What Your Doctor Doesn’t Know about Fibromyalgia: Why Doctors Can’t or Won’t Treat Chronic Pain The title is misleading.I almost didn’t read this book (leaving it on the shelf with so many others) because of the title and what I expected to find inside. What I expected to find was yet another “How to cure your Fibromyalgia” book, with some theory about what causes it and how to fix it. I figured she’d talk about how doctors don’t really believe in chronic pain because they can’t see it, and don’t really treat it because doctors like to fix things and if they can’t fix it they want it to go away. But, that wasn’t what I found. Well, except for a little bit about the doctors not really believing our pain is as bad as it is and not wanting to treat chronic pain both because they don’t like to treat things they can’t FIX, among other reasons.
But, those types of thoughts were interspersed in what this book was really about, Linda’s story. This book should be entitled “One Woman’s Journey With Fibromyalgia”. From the onset of her pains and being ignored by doctors to her current status (I hope she’s doing even better), this book is her journey. She shares what she learns along the way, with the help of Dr Rhoades, MD (her pain doctor).
Reading this book felt like sitting down to have a cup of coffee with a good friend who also has Fibromyalgia. From the issues of finding a diagnosis, to finding a doctor (after she moved), to dealing with her partner/spouse and questioning his decision to stand by her. Her story resonates. She shares her struggle with depression and suicidal thoughts and as I read it I could completely relate because I’ve been there too. There were so many times while reading that I’d smile because I’d be thinking “Hey, it’s not just me” or I’d nod and think “Yep, been there!” and even a few times where I thought “Girl, how could you think that (or do that)?”. We each travel through our lives differently and make our own decisions based on the information we are given. This book is the story of Linda’s journey and decisions based on the information she found and was given. She admits that she doesn’t know it all and that what works for her may not work for others (or that what worked for others didn’t work for her). She questions the variety of treatments and even the variety of how FM is diagnosed, and if you get nothing else out of this book you should walk away with the empowerment to question everything around you, and to be your own advocate.But, I’m betting you’ll also walk away with a sense of knowing that you aren’t alone.

== Provided data ==

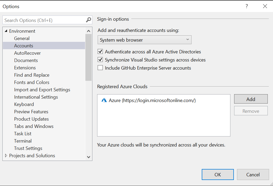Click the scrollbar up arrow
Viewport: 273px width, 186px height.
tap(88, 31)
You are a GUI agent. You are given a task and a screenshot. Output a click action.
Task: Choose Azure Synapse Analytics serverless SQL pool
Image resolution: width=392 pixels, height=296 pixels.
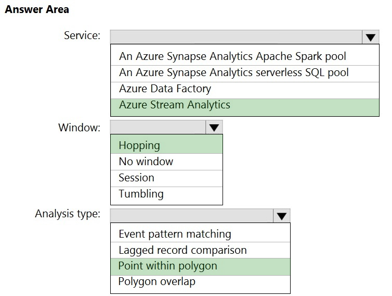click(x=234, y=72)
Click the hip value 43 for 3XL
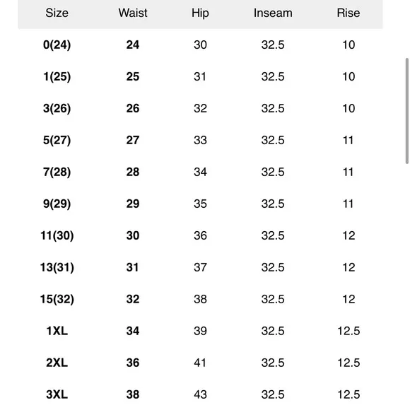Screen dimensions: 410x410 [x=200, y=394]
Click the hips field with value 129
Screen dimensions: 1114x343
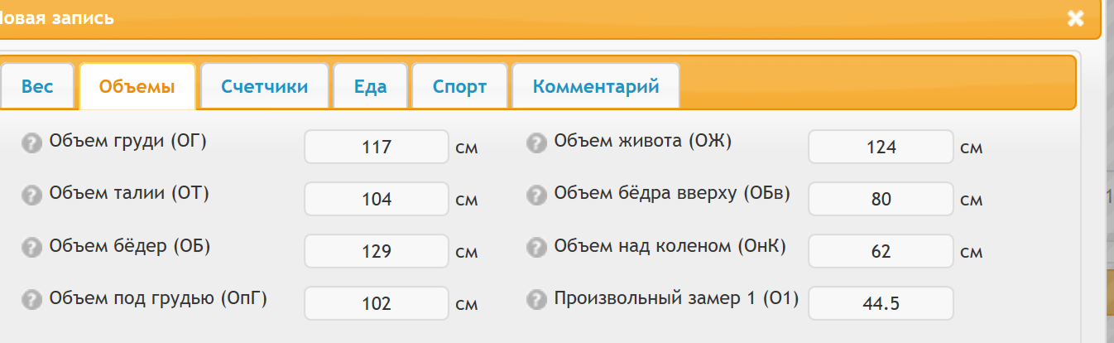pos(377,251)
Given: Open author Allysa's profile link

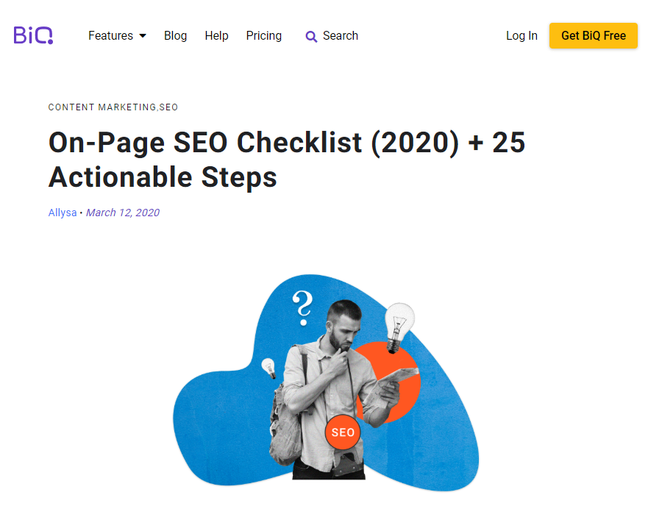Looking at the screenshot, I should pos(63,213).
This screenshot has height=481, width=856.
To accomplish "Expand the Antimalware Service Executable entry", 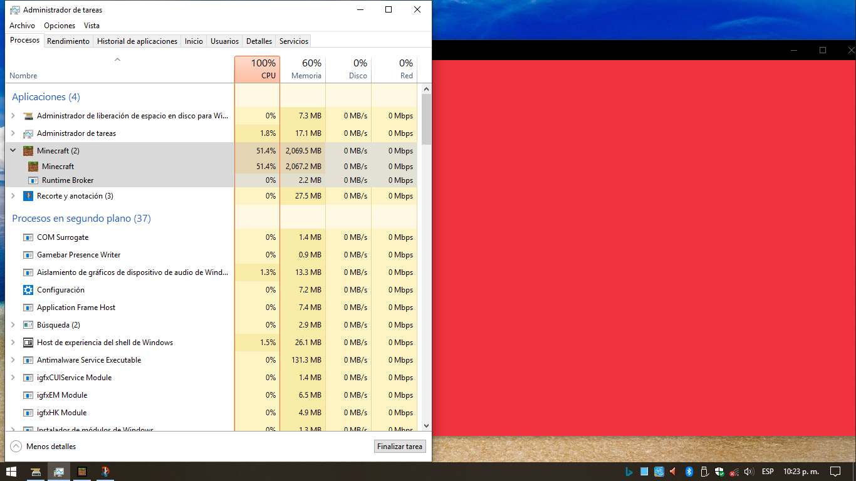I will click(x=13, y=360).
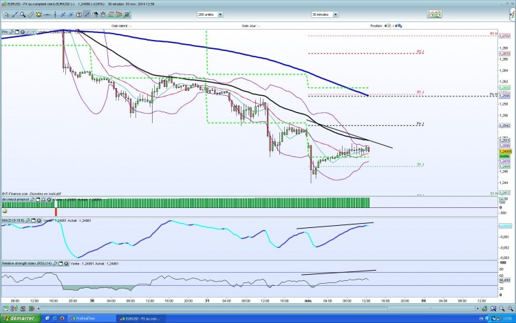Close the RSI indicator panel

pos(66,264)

== Exercise instructions ==
Reproduce verbatim the passage of the fibromyalgia book review that opens with the words "What Your Doctor" and closes with "among other reasons.".

== Answer box ==
What Your Doctor Doesn’t Know about Fibromyalgia: Why Doctors Can’t or Won’t Treat Chronic Pain The title is misleading.I almost didn’t read this book (leaving it on the shelf with so many others) because of the title and what I expected to find inside. What I expected to find was yet another “How to cure your Fibromyalgia” book, with some theory about what causes it and how to fix it. I figured she’d talk about how doctors don’t really believe in chronic pain because they can’t see it, and don’t really treat it because doctors like to fix things and if they can’t fix it they want it to go away. But, that wasn’t what I found. Well, except for a little bit about the doctors not really believing our pain is as bad as it is and not wanting to treat chronic pain both because they don’t like to treat things they can’t FIX, among other reasons.